“La travesía de las hortensias” aborda la problemática de género desde el drama de una estudiante que se encuentra en medio de un proceso de hormonización femenina. Su abuela es maestra en esta escuela que se revoluciona bajo el signo de un cambio de los tiempos y del cambio de la joven que se va agudizando como símbolo de protesta debido al constante acoso que recibe por parte de la comunidad escolar.

Si bien el montaje escrito y dirigido por Cristofer Caro plantea una cuestión contingente, está ambientado en el verano de inicios de ésta década cuando la temática de género estaba reducida a algunos pocos tópicos como sinónimo de homosexualidad.

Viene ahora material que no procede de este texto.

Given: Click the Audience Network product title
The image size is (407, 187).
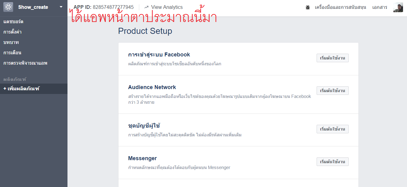Looking at the screenshot, I should tap(152, 87).
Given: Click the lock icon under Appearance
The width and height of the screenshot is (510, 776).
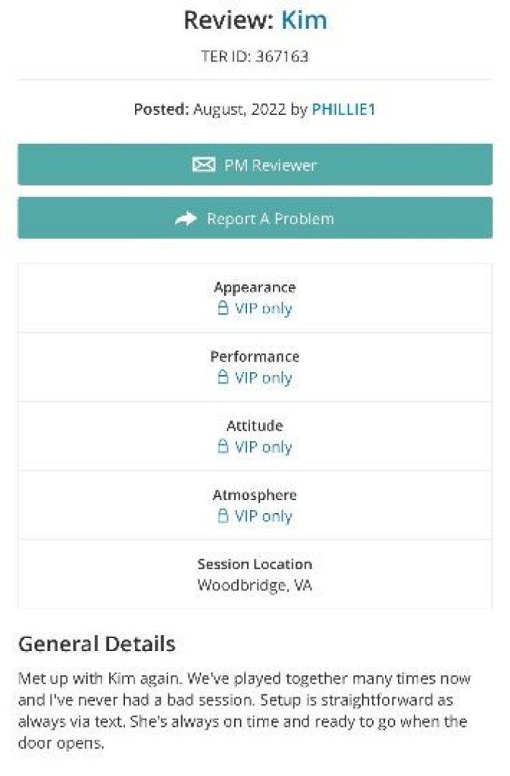Looking at the screenshot, I should [x=223, y=308].
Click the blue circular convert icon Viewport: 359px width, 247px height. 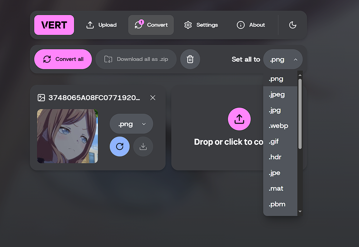[120, 146]
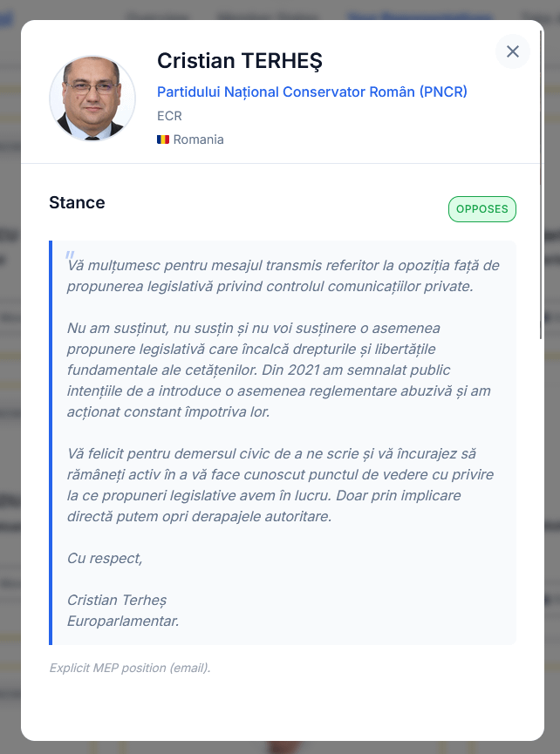Select the Cristian TERHEȘ name heading

point(240,61)
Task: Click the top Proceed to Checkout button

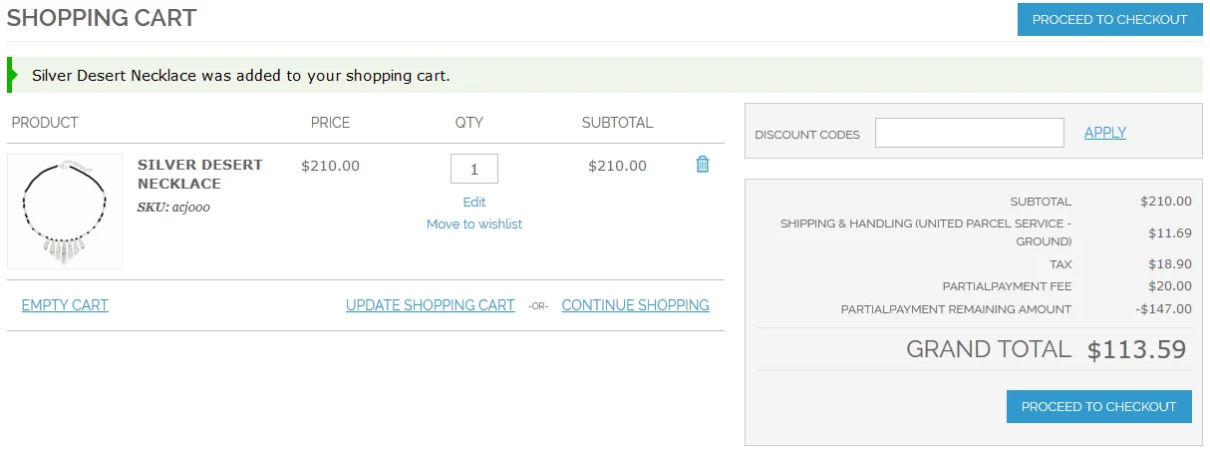Action: (1109, 20)
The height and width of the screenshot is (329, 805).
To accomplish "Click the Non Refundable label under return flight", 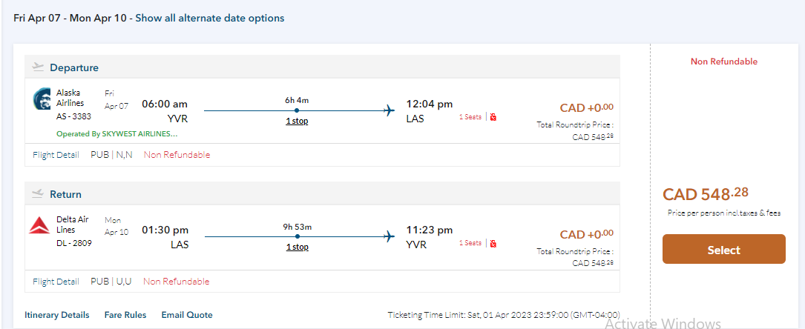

“Me he dado cuenta de que los problemas que surgen cuando quieres abordar la realidad que existía hace algunos años atrás, más preocupada de ocultar lo que tiene que ver con el género y como esto comienza a ser parte de un camino… pero ¿hasta dónde?”, se pregunta el joven dramaturgo de la Universidad Academia de Humanismo Cristiano.

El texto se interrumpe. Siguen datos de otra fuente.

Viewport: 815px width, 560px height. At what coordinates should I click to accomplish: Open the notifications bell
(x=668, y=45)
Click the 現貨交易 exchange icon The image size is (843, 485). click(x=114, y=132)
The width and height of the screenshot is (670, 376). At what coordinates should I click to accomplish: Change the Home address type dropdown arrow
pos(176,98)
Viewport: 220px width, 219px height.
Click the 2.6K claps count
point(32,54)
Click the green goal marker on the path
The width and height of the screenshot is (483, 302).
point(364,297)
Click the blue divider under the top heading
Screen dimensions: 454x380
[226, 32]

Las temáticas que más se discuten son las que más afectan a la sociedad, pero cuando esa incidencia se da a nivel personal, se vuele un tema igual de proscrito que en décadas anteriores, cree Caro. “Tratar estos temas personales remueven mucho más porque operan a un nivel más profundo. Es decir, es fácil para todos hoy aceptar desde lejos a una persona trans, pero aceptarlo en el proceso de convivir con uno, desde el día a día y normalizarlo como corresponde es algo más extraño de ver. Algo de eso presenta la obra “La travesía de las hortensias”, anticipa el autor que se lanza con una breve temporada desde el 6 al 8 de septiembre en la Sala Juan Radrigán.

El director dice haberse sentido interpelado por la realidad luego de conocerse el inspirador caso de Selenna, la pequeña niña transgénero que visibilizó la cuestión en los medios chilenos luego de preguntar a sus padres “¿Me perdonan por ser niña?”. Selenna vivió el bullying, la incertidumbre, éxodo en busca de escuela, pero con el apoyo de su familia como telón de fondo, abriendo la discusión sobre un asunto incómodo para la educación chilena.

“Selenna quería comenzar a usar su nombre social en el colegio, lo cual fue respetado después de pasar por varios colegios. Incluso se le permitió ocupar el baño de niñas. Esto me generó una primera pregunta: ¿A ella se le permitió porque responde a una situación acomodada?, ¿Pasaría lo mismo en un colegio de la periferia?. Quizás tener plata genera una diferencia entre ambas realidades y es algo que te posiciona como transgénero o transexual, pero ahí está el asunto acerca de problemáticas más grandes que ver lo trans desde lejos o simplemente querer integrar de verdad”, plantea Caro quien además es autor de “Los ladridos de Bolonia”, una comedia negra sobre la tristemente célebre Ingrid Olderock y su última mascota torturadora de la venda Sexy, prepara una lectura dramatizada en España en el contexto del Festival Internacional de Dramaturgia de los Corredores Latinoamericanos (CLT).

-¿Cómo crees que se proyectan estás temáticas en permanente cambio desde el lenguaje, las políticas públicas y el arte?

-Creo que estas temáticas corresponden a una época específica como la nuestra en la que empiezan a visibilizarse asuntos antes escondidos como el aborto, la eutanasia, lo trans, etcétera. Mientras más silenciados han estado dentro de la discusión más evidentes son cuando surgen. En el caso del género, pienso que siempre va a ser una temática, algo constante mientras la heteronorma esté sobre nosotros y siga abarcando desde el cómo vestirnos y el cómo debe llevarse la gente. Quizás no estalle un auge como el que se siente ahora al discutir sobre estos asuntos, pero las urgencias van a estar puestas en otras formas de la controversia. Si hacemos memoria, hace bien poco la principal problemática de género era la homosexualidad, pero hoy se visibilizan nuevas cosas presentes que ahora son más presentes que hace un par de años.

* La obra “La travesía de las hortensias” puede verse hasta el domingo 8 de septiembre en la sala Juan Radrigán de la UAHC (Almirante Barroso 352, Santiago). 20:00 Hrs.